I have a backup camera (after market) mounted under my tag area pointed to the trailer hitch ball area. It helps me to back up and stop exactly where the ball and hitch meet, BUT it also helps me to double check to see that the bail is set, the pin is in the bail, the lights are connected and the chains are secured. I'd hate to be the guy you described.


----------



## raylo32 (Nov 25, 2006)

I was going to make a comment about how this might result in you soiling your shorts but you beat me to it.


----------



## BigJim (Sep 2, 2008)

Years back I had a tool trailer custom made to haul my tools. It had 5 doors and a lumber rack. Loved that trailer. I hadn't had the trailer long when I was driving along and came to a red light, all of a suddenly the coupling on the tongue broke off as I was slowing down. I did have the chains hooked so the trailer did't leave the back of my Bronco. Skeered the fool out of me.

One more about a trailer, lol My buddy had one of the 16 foot single axle campers. He wanted me to take the AC out of the rear window (******* ya know). The trailer was parked on top of a pretty good hill out in the country.

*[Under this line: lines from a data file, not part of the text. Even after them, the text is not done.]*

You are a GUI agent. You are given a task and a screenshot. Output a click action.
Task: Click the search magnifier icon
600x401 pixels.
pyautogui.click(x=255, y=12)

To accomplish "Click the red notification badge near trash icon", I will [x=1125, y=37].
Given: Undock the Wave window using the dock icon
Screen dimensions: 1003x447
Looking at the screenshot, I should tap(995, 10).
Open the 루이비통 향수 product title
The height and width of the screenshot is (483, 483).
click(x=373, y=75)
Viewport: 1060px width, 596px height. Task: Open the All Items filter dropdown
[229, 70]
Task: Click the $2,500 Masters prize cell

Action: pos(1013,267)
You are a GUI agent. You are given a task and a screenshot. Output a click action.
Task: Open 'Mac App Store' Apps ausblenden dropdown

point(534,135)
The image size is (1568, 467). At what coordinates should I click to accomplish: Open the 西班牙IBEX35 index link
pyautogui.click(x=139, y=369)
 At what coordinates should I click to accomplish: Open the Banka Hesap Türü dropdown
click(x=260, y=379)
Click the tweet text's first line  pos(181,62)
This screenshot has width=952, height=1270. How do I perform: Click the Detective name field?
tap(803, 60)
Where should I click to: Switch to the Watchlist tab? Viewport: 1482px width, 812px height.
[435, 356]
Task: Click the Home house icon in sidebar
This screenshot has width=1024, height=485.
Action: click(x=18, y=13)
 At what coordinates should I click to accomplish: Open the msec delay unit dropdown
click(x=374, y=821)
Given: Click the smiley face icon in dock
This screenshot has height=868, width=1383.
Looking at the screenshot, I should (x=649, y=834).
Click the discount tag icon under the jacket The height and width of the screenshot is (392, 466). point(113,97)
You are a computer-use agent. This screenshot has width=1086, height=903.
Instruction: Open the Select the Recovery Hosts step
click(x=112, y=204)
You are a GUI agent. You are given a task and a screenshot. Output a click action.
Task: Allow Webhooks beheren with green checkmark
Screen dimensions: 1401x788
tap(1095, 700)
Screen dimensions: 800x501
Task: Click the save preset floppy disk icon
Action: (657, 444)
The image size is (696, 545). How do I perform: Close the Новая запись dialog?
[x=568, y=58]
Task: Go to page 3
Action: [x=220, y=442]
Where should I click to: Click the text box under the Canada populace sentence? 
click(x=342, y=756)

I went inside and went to the back to get the AC out and felt the trailer shaking. I had just gotten the AC out and had set it down. As I looked through the hole the AC had come from, I saw I was headed down hill, and fast, straight for a huge oak tree. All I could think of is, "man this is going to hurt". lol 

I got about 15 feet from the tree and one wheel hit something and turned the trailer. It stopped when it contacted a blackberry thicket. Man was I ever glad, the trailer wasn't half way down the hill yet. No tellin where I would have wound up if those bushes hadn't been there. lol

I made a deal to make it easy to hook to a trailer. I hate getting out and in out and in to see where I am hooking up. I made a mirror that set on an angle that I just set on my tailgate of my truck. The mirror was aimed at the trailer ball. I could line up and see when the tongue came over the ball. If I had to move over or what ever I could see it and not have to get out of the truck. Hey, it worked for me. lol Now I need to make one that will work on the Pathfinder, it doesn't have a tailgate. lol


----------



## mark sr (Jun 13, 2017)

> felt the trailer shaking. ..........., I saw I was headed down hill, and fast, straight for a huge oak tree. All I could think of is, "man this is going to hurt".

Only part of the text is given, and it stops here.